LANGKAH YANG DIKERJAKAN:
a: Dalam teks tentang fondasi syariat Islam, dengan apa Imam Ghazali mengibaratkan syariat dan akal?
b: Lanjutkan teks tentang fondasi syariat Islam mulai dari kalimat terakhir yang ditampilkan.

Dalam wacana hukum Islam, sering kali kita menemui dua kutub ekstrem: satu pihak menjadikan syariat seolah sesuatu yang mengawang-awang, jauh dari realitas kehidupan manusia, sementara pihak lain justru mereduksi syariat menjadi sekadar aturan sosial tanpa dimensi transendental. Padahal, syariat Islam tidak semestinya berdiri di awang-awang tanpa pijakan, melainkan harus dibangun di atas empat fondasi utama: dalil yang kuat, nalar yang kokoh, fakta empiris, dan dasar yang saintifik. Inilah prinsip penting dalam menjaga agar produk syariat tetap otentik, relevan, dan aplikatif sepanjang zaman.
1. Dalil yang Kuat: Pondasi Tekstual
Pertama dan utama, syariat harus berpijak pada "dalil yang shahih dan jelas" dari Al-Qur’an dan As-Sunnah. Tidak ada produk hukum Islam yang sah tanpa landasan nash, karena di sanalah letak otoritas wahyu. Namun demikian, tidak semua dalil bisa dipahami secara literal. Ada yang qath’i (pasti), ada yang dzanni (dugaan kuat). Oleh karena itu, pendalaman ilmu ushul fiqh menjadi kunci untuk menimbang kekuatan dalil dan memahami konteksnya.
Contoh: larangan riba dalam Al-Qur’an sangat eksplisit, namun penerapannya di zaman modern seperti pada bunga bank, transaksi obligasi, atau e-money memerlukan interpretasi mendalam yang melibatkan kaidah fiqh dan ijtihad.
2. Nalar yang Kokoh: Rasionalitas Syariat
Syariat bukanlah kumpulan aturan irasional. Islam memuliakan akal dan menjadikannya alat penting dalam memahami wahyu. Maka produk hukum syariat yang baik harus mampu diterima oleh akal sehat. Dalam Islam, tidak ada pertentangan antara wahyu dan akal yang lurus. Sebaliknya, wahyu menuntun akal untuk berpikir lurus dan objektif.
Imam Ghazali menyatakan bahwa syariat dan akal itu ibarat dua sayap burung; keduanya dibutuhkan agar Islam bisa terbang tinggi namun tetap seimbang. Jika satu diabaikan, maka timbul kebutaan beragama atau kegersangan spiritual.
3. Fakta Empiris: Realitas Kehidupan
Hukum syariat tidak bisa ditegakkan secara utuh tanpa melihat realitas sosial dan kondisi manusia. Maka, maqashid al-syari’ah (tujuan syariat) menjadi instrumen penting dalam menjembatani antara nash dan realitas. Dalam proses istinbath (penggalian hukum), seorang mujtahid harus mempertimbangkan konteks lokal, adat, budaya, dan dinamika zaman.

SEGMEN DATA:
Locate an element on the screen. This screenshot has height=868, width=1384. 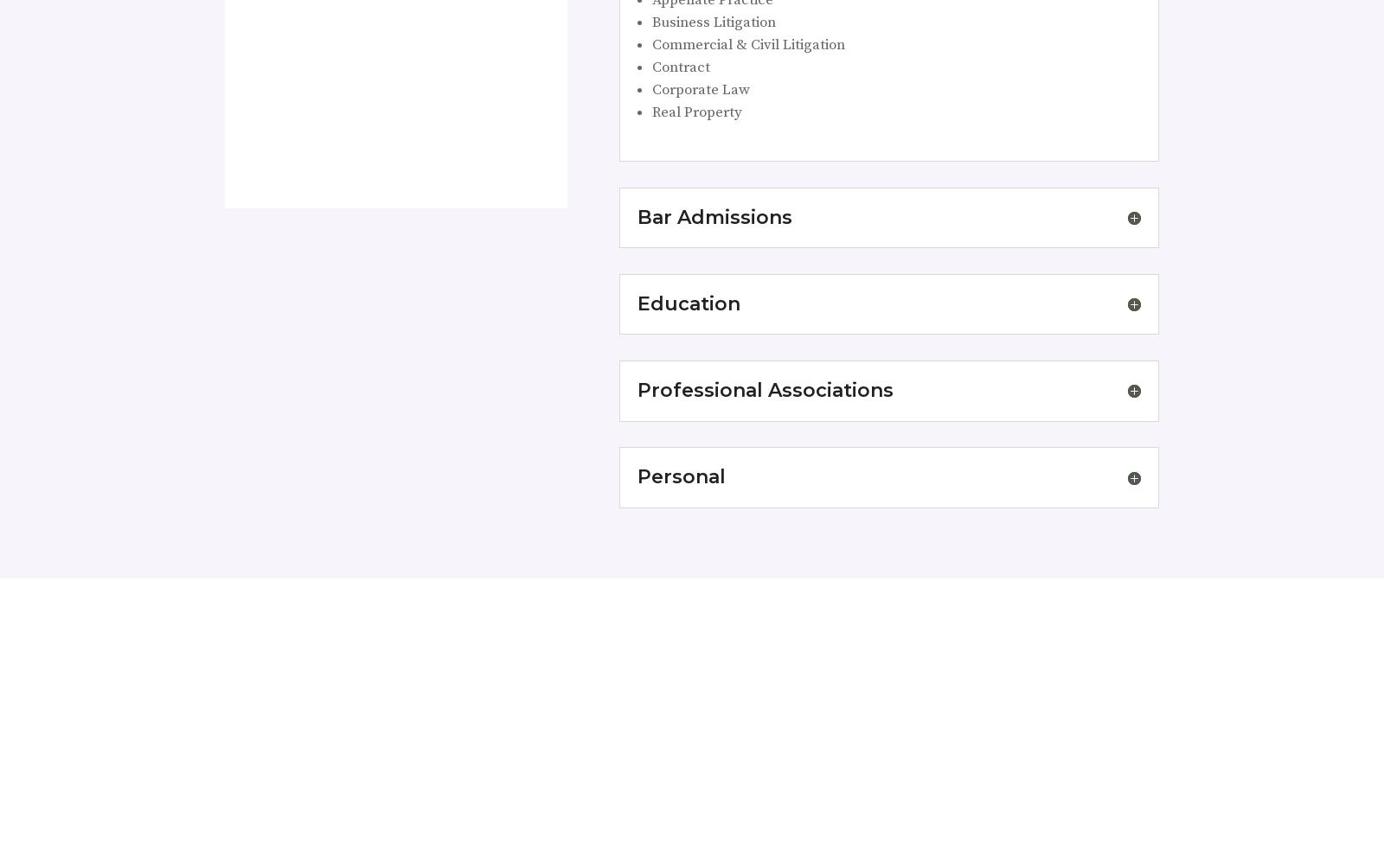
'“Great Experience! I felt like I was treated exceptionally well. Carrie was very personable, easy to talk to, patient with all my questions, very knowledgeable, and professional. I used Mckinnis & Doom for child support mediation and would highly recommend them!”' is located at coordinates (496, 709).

KUMPULAN JAWABAN:
a: Imam Ghazali mengibaratkan syariat dan akal seperti dua sayap burung.

b:
Contoh: hukum bekerja bagi perempuan, misalnya, tidak bisa diputuskan hanya dengan memegang satu hadis atau ayat secara kaku. Diperlukan pemahaman konteks sosial, potensi maslahat dan mafsadat, serta kemampuan adaptif dalam bingkai nilai-nilai Islam.
4. Dasar yang Saintifik: Dialog dengan Ilmu Pengetahuan
Terakhir, syariat tidak boleh anti-ilmu. Justru sebaliknya, syariat harus berdialog aktif dengan sains dan teknologi. Banyak aspek ibadah dan muamalah yang kini ditopang oleh kemajuan ilmu pengetahuan. Penentuan awal bulan hijriyah, pengelolaan zakat pertanian modern, hingga fatwa tentang rekayasa genetika—semuanya menuntut pemahaman saintifik yang kuat.
Tanpa keterbukaan terhadap ilmu pengetahuan, syariat akan kehilangan daya hidupnya. Sementara dengan pendekatan ilmiah, produk hukum Islam akan lebih aplikatif, akurat, dan bisa menjawab tantangan zaman.
Syariat yang berasal dari Langit yang Membumi.
Syariat Islam bersumber dari langit, tetapi diturunkan untuk membumi. Ia adalah wahyu ilahi yang hadir untuk manusia dengan segala kompleksitasnya. Maka setiap produk syariat harus selalu berpijak pada dalil, dipahami dengan akal sehat, diterapkan dalam realitas, dan dikonfirmasi oleh ilmu. Dengan demikian, syariat akan menjadi cahaya yang membimbing manusia, bukan beban yang membelenggu mereka.
"Sesungguhnya Kami telah menurunkan Kitab (Al-Qur’an) kepadamu membawa kebenaran, agar engkau mengadili manusia dengan apa yang telah Allah ajarkan kepadamu." (QS. An-Nisa: 105)
Selamat! Anda berhasil menambah wawasan dan literasi anda, teruslah membaca.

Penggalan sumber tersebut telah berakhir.